- [Tugas A] Ringkaslah paragraf berawalan "Namun, ungkap dia" dalam teks tentang ketahanan ekonomi nasional, dengan tetap mempertahankan fakta utamanya.
- [Tugas B] Lanjutkan teks tentang ketahanan ekonomi nasional setelah kalimat terakhirnya.

- [Petikan Teks]
★ ★ ★ ★

Perkuat Ketahanan Ekonomi Nasional, Lestari: Antisipasi Dampak Krisis Global
dampak krisis global dan perubahan iklim yang terus berlanjut mesti diantisipasi dengan sejumlah kebijakan yang menunjang ketahanan ekonomi dalam nege
Editor: Content Writer
Menurut Wiwiek, potensi resesi harus diwaspadai karena dampaknya luar biasa terhadap ketersediaan lapangan kerja, investasi dan kebijakan ekonomi dalam negeri.
Namun, ungkap dia, dari hasil survey Ikatan Sarjana Ekonomi Indonesia (ISEI) secara umum masyarakat tidak melihat kekhawatiran terjadi resesi ekonomi di Indonesia, meski masyarakat melihat juga adanya kenaikan harga minyak dan bermunculannya pengangguran.
Wiwiek mendorong kerja sama yang kuat antara pemerintah dan swasta sehingga menghasilkan kebijakan yang komprehensif di sisi ekonomi makro dan sektor ekonomi mikro dengan mengembangkan potensi lokal setiap daerah.

★ ★ ★ ★

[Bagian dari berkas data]
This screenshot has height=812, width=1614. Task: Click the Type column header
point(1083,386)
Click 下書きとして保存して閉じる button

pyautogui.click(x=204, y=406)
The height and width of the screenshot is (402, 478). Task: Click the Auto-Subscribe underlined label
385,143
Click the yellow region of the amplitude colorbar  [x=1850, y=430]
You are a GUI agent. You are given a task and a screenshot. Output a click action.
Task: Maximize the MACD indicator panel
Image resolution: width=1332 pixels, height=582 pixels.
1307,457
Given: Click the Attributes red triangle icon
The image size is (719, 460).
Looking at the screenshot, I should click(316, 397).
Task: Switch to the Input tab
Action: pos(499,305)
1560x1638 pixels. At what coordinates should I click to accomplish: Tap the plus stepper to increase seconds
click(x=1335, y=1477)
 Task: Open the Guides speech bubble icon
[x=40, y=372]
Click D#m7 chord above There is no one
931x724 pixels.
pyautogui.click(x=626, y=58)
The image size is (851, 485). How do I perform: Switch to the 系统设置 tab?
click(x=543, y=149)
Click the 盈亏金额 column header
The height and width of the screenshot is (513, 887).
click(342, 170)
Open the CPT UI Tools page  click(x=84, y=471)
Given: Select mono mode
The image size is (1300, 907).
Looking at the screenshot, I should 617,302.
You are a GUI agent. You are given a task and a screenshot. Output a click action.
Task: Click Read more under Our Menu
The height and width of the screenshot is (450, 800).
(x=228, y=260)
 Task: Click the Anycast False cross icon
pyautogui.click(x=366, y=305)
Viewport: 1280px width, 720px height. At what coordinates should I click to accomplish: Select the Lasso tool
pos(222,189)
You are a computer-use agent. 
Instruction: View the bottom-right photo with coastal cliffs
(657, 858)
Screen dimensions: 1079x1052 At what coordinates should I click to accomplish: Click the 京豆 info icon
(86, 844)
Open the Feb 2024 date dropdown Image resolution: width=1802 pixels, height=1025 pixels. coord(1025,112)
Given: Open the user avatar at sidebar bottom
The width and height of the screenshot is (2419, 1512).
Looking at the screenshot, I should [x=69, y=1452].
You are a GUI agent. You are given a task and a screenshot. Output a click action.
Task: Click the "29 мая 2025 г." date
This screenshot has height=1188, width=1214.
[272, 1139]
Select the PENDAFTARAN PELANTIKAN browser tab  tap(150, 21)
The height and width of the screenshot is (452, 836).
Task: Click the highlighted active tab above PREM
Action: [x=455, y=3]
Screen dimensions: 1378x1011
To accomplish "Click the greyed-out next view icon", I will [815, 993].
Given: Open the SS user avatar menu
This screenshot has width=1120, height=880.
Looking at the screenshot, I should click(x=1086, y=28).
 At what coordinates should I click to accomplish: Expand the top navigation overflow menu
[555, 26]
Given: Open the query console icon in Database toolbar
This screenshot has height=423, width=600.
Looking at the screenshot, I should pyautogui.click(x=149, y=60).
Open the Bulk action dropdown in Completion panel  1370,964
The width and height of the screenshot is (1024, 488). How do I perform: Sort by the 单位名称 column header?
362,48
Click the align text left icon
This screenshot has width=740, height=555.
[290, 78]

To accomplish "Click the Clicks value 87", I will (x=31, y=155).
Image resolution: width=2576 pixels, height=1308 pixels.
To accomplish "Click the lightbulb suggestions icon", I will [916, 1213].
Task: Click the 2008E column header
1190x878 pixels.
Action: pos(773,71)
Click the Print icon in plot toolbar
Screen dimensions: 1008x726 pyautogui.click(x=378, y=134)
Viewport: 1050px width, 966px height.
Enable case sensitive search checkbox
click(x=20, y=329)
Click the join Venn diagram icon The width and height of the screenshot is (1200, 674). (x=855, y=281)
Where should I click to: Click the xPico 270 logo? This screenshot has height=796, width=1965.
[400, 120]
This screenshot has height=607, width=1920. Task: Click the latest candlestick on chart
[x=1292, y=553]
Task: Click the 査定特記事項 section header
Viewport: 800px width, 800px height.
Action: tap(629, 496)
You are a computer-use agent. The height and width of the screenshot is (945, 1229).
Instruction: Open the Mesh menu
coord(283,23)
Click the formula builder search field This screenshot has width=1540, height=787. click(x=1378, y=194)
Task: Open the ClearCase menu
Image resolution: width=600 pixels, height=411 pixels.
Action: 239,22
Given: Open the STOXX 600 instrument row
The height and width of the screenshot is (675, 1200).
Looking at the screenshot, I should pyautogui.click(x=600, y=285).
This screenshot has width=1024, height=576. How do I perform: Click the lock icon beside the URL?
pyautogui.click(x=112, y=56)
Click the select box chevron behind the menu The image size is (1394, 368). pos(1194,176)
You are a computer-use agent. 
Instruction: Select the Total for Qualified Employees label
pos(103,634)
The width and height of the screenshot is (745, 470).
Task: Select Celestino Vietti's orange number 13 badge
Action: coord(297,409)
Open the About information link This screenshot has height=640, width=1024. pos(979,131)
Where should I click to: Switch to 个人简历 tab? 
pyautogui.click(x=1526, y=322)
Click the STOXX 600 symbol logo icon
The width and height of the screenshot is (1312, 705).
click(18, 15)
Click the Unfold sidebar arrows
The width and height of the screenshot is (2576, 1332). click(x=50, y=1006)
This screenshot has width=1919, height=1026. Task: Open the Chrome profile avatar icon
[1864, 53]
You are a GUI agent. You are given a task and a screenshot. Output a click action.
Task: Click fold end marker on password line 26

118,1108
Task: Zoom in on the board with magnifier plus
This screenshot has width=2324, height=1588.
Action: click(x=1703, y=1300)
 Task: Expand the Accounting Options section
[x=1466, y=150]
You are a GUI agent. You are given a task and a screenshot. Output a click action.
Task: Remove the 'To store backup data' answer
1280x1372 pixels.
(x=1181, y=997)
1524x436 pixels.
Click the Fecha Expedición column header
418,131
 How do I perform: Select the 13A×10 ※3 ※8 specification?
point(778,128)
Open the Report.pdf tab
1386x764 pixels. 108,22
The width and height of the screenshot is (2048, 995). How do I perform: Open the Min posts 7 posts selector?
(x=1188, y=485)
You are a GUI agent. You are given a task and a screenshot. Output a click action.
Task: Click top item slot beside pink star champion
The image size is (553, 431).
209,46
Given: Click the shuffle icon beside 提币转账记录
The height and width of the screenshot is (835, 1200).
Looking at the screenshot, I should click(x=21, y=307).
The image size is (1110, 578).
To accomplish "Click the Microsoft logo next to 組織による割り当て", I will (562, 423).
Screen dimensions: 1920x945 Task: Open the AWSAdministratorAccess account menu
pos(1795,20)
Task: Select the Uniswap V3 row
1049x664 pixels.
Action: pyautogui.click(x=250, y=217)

★ ★ ★ ★

- [Jawaban Benar A] Wiwiek mengungkapkan bahwa menurut survei Ikatan Sarjana Ekonomi Indonesia (ISEI), masyarakat umumnya tidak khawatir Indonesia akan mengalami resesi ekonomi, meskipun mereka juga melihat kenaikan harga minyak dan munculnya pengangguran.

- [Jawaban Benar B]
Menurut Wiwiek, perlu dikembangkan kolaborasi yang kuat antara pemerintah, akademisi dan kalangan bisnis, dalam proses penguatan sektor ekonomi mikro.
Selama ini, ungkap dia, kebijakan-kebijakan makro sulit dipahami oleh masyarakat bawah, sehingga perlu didekati dengan kebijakan yang diterapkan secara bersamaan untuk penguatan di sektor makro dan ekonomi mikro.
Founder dan Ekonom CORE Indonesia, Hendri Saparini, Ph.D menilai kekhawatiran resesi di dalam negeri karena perekonomian negara partner dagang Indonesia pertumbuhan ekonominya melambat merupakan hal yang wajar.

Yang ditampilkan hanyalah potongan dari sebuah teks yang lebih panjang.